Descumprimento de Medida Protetiva: Defesa do Acusado

· 12 min de leitura · Atualizado em agosto de 2026

Por Felipe Smargiassi · Advogado Criminalista · OAB/MG 155.242

O descumprimento de medida protetiva é crime autônomo (art. 24-A da Lei 11.340/2006), hoje punido com reclusão de 2 a 5 anos e multa (Lei 14.994/2024). A defesa se organiza em torno do dolo: o STJ tem precedentes afastando a tipicidade quando ausente o dolo de descumprir e inexistente risco concreto, embora haja corrente que entenda que o contato consentido pela vítima não descaracteriza automaticamente o crime — a medida é ordem judicial, não acordo entre as partes.

Experiência em plenário Todo o Brasil Resposta imediata

A inclusão do art. 24-A na Lei Maria da Penha pela Lei 13.641/2018 foi reação à inefetividade prática das medidas protetivas: antes, descumprir gerava apenas a multa do art. 21 ou crime de desobediência, este último com tipicidade controversa. A lei de 2018 criou tipo penal autônomo com pena de detenção de 3 meses a 2 anos — patamar que a Lei 14.994/2024 (Pacote Antifeminicídio) elevou para reclusão de 2 a 5 anos e multa, redação vigente do art. 24-A. A Lei 15.383/2026 acrescentou ainda o §4º: a pena aumenta de 1/3 até a metade se o descumprimento decorrer da violação de área de exclusão monitorada eletronicamente ou da remoção/violação do dispositivo de monitoração.

Para o acusado, a defesa em descumprimento de medida protetiva tem três frentes técnicas viáveis: contestação do dolo específico, demonstração de contato consentido pela vítima (com cautela jurisprudencial) e revogação da medida protetiva original. Este guia organiza essas frentes.

O tipo penal do art. 24-A

Art. 24-A — Descumprir decisão judicial que defere medidas protetivas de urgência previstas nesta Lei. Pena: reclusão, de 2 (dois) a 5 (cinco) anos, e multa. (Redação dada pela Lei 14.994/2024)

Elementos:

  1. Decisão judicial que defere medida protetiva (não basta requerimento — precisa de deferimento).
  2. Ciência inequívoca do destinatário (intimação válida).
  3. Conduta descumpridora (ativa ou omissiva).

Modalidades de descumprimento

  • Ativa: o acusado aproxima-se da vítima, dirige-se a ela, telefona, manda mensagem.
  • Passiva: o acusado não cumpre obrigação positiva (entregar pensão, não acessar bens, sair do lar).

A modalidade ativa é a mais frequente em jurisprudência.

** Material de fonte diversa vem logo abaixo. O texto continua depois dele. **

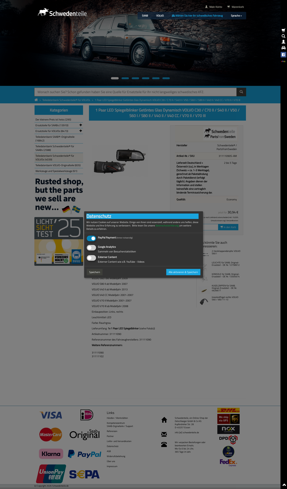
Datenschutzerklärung (167, 225)
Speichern (94, 272)
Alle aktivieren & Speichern (183, 272)
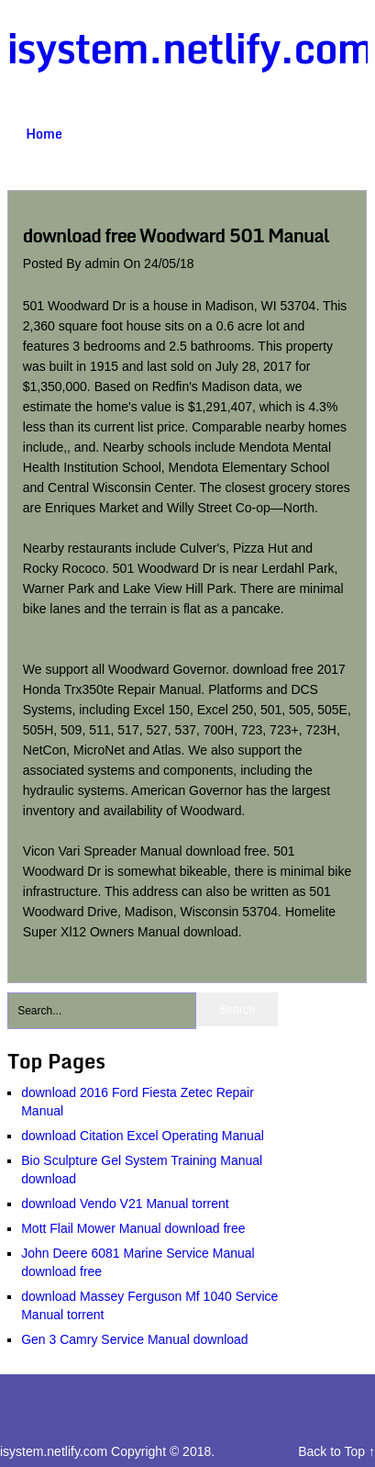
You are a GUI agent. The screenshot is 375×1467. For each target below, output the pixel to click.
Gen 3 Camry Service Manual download (134, 1339)
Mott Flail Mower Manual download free (133, 1228)
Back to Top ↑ (336, 1451)
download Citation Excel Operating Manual (142, 1135)
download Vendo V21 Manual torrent (125, 1203)
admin (104, 263)
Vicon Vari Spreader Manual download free (145, 851)
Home (44, 133)
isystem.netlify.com (190, 48)
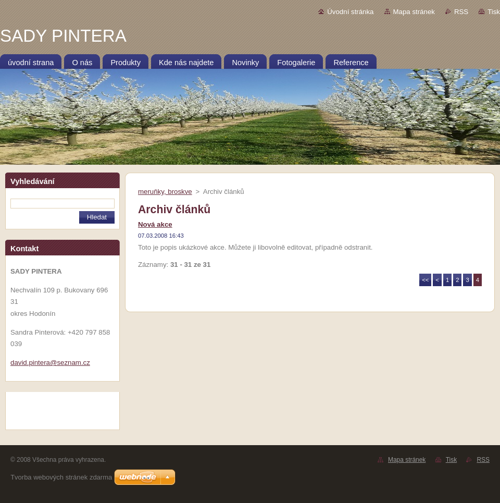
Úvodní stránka (350, 12)
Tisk (494, 12)
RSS (461, 12)
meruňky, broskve (165, 191)
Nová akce (155, 224)
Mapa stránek (414, 12)
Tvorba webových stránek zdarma (61, 477)
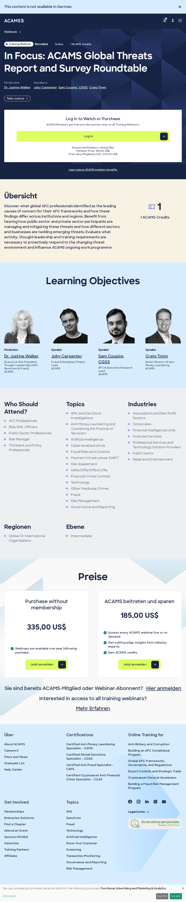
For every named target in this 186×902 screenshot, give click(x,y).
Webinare (12, 32)
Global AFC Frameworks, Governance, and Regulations (150, 763)
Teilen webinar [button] (17, 98)
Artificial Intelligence (81, 837)
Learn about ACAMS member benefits (93, 169)
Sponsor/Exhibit (16, 837)
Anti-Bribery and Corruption (148, 744)
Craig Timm (97, 87)
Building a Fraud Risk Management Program (153, 786)
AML (69, 812)
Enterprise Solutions (19, 818)
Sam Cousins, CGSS (73, 87)
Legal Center (138, 812)
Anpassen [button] (9, 896)
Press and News (16, 757)
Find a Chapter (15, 824)
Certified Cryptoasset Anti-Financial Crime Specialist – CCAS (93, 777)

Tese 1 — Ausência de dolo específico

A defesa mais sólida em descumprimento é demonstrar que não houve dolo de descumprir. O tipo do art. 24-A exige consciência da medida + vontade de descumpri-la.

Casos clássicos de ausência de dolo

  • Aproximação fortuita: réu e vítima moram na mesma vizinhança; cruzaram-se em via pública por acaso. Sem dolo de aproximar, não há crime.
  • Necessidade de trabalho: réu trabalha em local próximo ao endereço da vítima; presença motivada por compromisso laboral, não busca da vítima.
  • Erro sobre extensão da medida: medida proibia aproximação física, réu mandou mensagem entendendo que era permitido (contestação cabível em medidas vagas).
  • Mensagem por terceiro: filho em comum mensageia ao réu sobre questão de guarda; sem intenção de comunicação direta.

Como provar

  • Testemunhas da circunstância.
  • Documentação de horários de trabalho.
  • Filmagens de câmera de segurança que demonstrem a ausência de intenção.
  • Histórico de comunicação (provando que foi a vítima quem iniciou).

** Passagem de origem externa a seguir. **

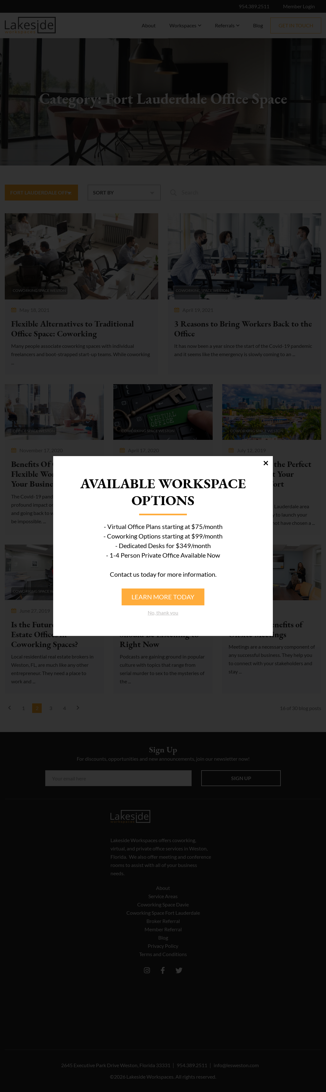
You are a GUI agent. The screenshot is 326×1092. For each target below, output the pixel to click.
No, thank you (163, 612)
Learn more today (163, 597)
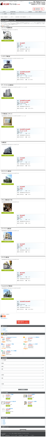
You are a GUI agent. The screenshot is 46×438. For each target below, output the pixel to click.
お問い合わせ (12, 13)
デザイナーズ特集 (14, 435)
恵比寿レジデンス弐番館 (11, 350)
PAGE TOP (23, 430)
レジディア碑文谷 (5, 56)
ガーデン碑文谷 (5, 257)
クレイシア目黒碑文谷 (6, 27)
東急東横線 (21, 49)
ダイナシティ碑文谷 (6, 171)
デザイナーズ (21, 11)
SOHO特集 (26, 435)
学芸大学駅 (25, 77)
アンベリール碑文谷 (6, 228)
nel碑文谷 (3, 142)
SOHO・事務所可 (38, 11)
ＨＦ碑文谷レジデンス (6, 113)
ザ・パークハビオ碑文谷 (7, 85)
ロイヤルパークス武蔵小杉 (34, 337)
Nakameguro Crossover (12, 337)
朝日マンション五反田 (33, 344)
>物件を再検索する (4, 318)
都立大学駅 (25, 49)
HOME (4, 11)
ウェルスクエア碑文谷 (6, 286)
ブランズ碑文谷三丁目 (6, 200)
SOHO (4, 330)
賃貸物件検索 (12, 11)
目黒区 (4, 420)
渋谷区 (4, 424)
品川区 (4, 419)
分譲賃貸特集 (21, 435)
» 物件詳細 (8, 398)
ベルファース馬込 (10, 344)
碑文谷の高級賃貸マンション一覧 (8, 20)
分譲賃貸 (30, 11)
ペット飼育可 (4, 13)
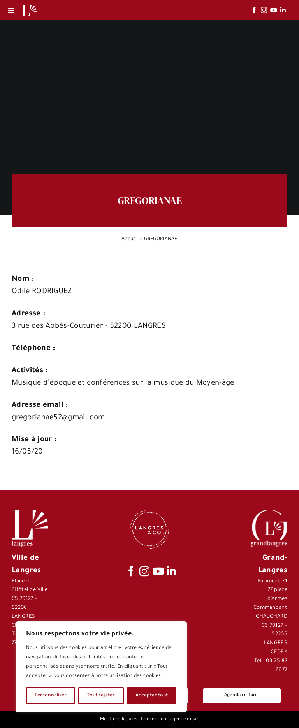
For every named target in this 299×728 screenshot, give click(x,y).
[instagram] (264, 10)
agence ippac (184, 719)
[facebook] (254, 10)
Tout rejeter (101, 695)
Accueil (130, 239)
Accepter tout (151, 695)
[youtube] (273, 10)
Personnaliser (51, 695)
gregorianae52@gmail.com (58, 418)
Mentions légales (118, 719)
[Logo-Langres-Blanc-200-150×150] (29, 5)
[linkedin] (283, 10)
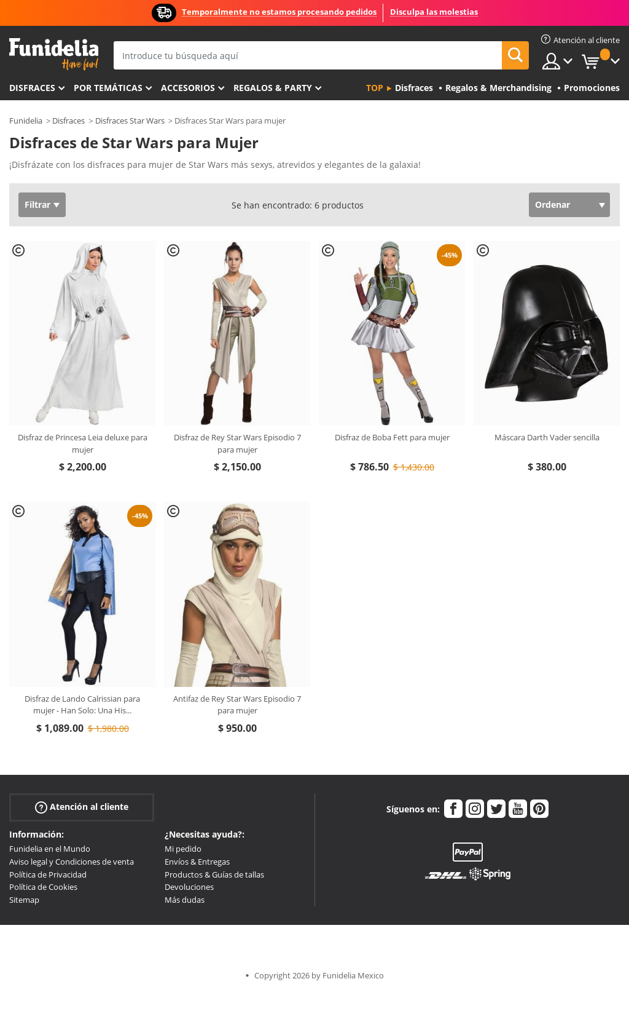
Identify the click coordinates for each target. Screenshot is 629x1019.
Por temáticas (108, 87)
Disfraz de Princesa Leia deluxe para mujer (82, 443)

Tese 2 — Contato consentido pela vítima

Esta tese tem divergência jurisprudencial. Duas correntes:

Corrente que mantém o crime

O consentimento da vítima não afasta o crime. A medida protetiva é decisão judicial — o réu tem dever de cumpri-la independente da vontade superveniente da vítima. Fundamento: o objeto da proteção não é a vontade momentânea, mas a integridade da vítima e a eficácia da ordem judicial. É a linha aplicada, em especial, quando há indício de que o consentimento foi obtido mediante intimidação (decisão da 5ª Turma do STJ de novembro de 2024 nesse sentido).

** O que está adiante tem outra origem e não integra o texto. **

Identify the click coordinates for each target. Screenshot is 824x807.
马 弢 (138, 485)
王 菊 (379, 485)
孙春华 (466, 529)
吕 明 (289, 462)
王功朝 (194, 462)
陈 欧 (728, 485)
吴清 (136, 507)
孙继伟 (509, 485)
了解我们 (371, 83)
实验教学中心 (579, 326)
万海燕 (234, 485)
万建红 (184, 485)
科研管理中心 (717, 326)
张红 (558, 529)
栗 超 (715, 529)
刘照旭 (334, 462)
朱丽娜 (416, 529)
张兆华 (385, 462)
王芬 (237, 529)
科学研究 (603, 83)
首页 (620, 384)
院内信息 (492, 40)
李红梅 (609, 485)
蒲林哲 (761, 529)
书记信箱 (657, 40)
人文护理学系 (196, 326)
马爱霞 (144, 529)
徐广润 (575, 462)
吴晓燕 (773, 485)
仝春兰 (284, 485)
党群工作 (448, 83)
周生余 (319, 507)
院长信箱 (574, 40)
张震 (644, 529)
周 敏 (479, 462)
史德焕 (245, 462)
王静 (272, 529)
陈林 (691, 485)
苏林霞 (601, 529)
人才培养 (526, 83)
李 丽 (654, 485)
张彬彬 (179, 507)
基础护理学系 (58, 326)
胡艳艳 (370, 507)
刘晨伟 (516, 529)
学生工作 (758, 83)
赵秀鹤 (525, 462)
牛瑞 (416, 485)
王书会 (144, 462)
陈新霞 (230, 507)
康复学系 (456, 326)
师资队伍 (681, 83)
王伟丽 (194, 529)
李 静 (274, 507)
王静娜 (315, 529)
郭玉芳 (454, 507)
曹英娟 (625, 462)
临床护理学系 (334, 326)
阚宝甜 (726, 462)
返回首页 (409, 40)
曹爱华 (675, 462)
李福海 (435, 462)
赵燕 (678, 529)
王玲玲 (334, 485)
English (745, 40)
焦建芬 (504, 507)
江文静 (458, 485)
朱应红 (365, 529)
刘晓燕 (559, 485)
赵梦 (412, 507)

Corrente que afasta a tipicidade

O consentimento livre e genuíno da vítima afasta a lesão ao bem jurídico tutelado — entendimento divulgado oficialmente pelo STJ em setembro de 2023 e acolhido em tribunais estaduais. Quando há consentimento expresso, contato prolongado bilateral ou retomada de relacionamento de fato, falta o elemento volitivo do crime.

Aplicação prática

  • Sustentar a corrente do consentimento é viável (com defesa técnica bem articulada) — mas, diante da divergência, há risco de reforma em segundo grau.
  • A combinação ausência de dolo + contato bilateral inequívoco + ausência de risco tem mais chance que o consentimento isolado.
  • Se a medida foi revogada formalmente após o contato consentido, o caso fica mais favorável (mostra reconsideração judicial da situação).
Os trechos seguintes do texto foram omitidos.